Capital constraints create resilience — but also limits.
Scottish businesses are often highly disciplined and resilient, but lack of capital can restrict ambition if not addressed.
Sales capability remains a competitive weakness.
Scotland produces exceptional products and technology, but often under-invests in sales talent and go-to-market capability compared with competitors, particularly in the US.
Founders must be willing to follow the market.
Commercial scale and growth capital are often located outside Scotland — frequently in the US. Founders should be prepared to relocate or spend significant time where their customers, investors, and partners are, while retaining strong roots at home.
Great investors make a disproportionate difference.
The most valuable advice often comes from the most demanding investors. Boards exist to ensure management delivers against the agreed strategy and builds for scale.
We must celebrate success more openly.
Scotland is passionate about supporting its own businesses, but needs to do more to celebrate success and resist the cultural drag of envy.

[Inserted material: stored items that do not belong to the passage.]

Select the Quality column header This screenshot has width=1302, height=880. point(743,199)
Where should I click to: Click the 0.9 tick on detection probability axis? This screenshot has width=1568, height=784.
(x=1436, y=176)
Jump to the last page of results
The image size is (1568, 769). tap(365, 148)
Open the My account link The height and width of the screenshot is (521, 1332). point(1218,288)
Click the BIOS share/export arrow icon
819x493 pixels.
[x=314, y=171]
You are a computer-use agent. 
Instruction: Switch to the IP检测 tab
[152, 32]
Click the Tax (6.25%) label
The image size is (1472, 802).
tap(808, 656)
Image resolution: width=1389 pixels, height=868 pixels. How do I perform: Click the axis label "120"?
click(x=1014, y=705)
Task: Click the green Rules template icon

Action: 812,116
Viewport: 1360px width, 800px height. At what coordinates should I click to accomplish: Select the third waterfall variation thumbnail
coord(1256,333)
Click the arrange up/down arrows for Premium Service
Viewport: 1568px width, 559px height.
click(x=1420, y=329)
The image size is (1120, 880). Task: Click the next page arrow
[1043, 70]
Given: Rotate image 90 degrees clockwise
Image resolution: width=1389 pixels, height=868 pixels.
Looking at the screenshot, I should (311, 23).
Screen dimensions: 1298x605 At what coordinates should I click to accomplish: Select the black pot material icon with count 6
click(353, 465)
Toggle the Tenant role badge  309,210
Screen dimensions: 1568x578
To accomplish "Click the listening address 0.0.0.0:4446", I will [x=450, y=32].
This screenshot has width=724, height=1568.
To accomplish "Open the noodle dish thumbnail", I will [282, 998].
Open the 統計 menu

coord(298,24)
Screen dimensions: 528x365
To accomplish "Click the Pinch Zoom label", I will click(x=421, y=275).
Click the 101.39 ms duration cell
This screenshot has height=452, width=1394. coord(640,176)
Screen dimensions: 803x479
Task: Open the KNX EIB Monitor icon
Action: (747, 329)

Government policy underpins all of this.
To unlock large-scale entrepreneurship, government must create the conditions — and the culture — for ambition at scale, not just early-stage success. Scotland generates an exceptional volume of ideas and young businesses, but too many are acquired and scaled elsewhere. Policy has a critical role to play in ensuring more of these businesses grow to global scale here in Scotland.
Encouragingly, the discussion also highlighted that Scotland — and Edinburgh in particular — is attracting ambitious founders from elsewhere. One CEO of a rapidly scaling business shared his experience of founding his company in a smaller European country before deliberately choosing to relocate the business to Edinburgh. For him, Edinburgh offered the right balance: exceptional talent, a strong and collaborative culture, and a scale that felt more connected and accessible than London, which he viewed as too large and distant. His decision was driven not by compromise, but by conviction — a belief that the conditions here are genuinely right for building something significant. It was a timely reminder that while Scotland can be self-critical, there is much here that is world-class and increasingly recognised by those choosing to build and scale businesses from the outside in.
The evening reinforced a clear message: Scotland has the ingredients to produce globally significant companies. The challenge now is collective will — across founders, investors, advisors, and policymakers — to back ambition all the way to scale.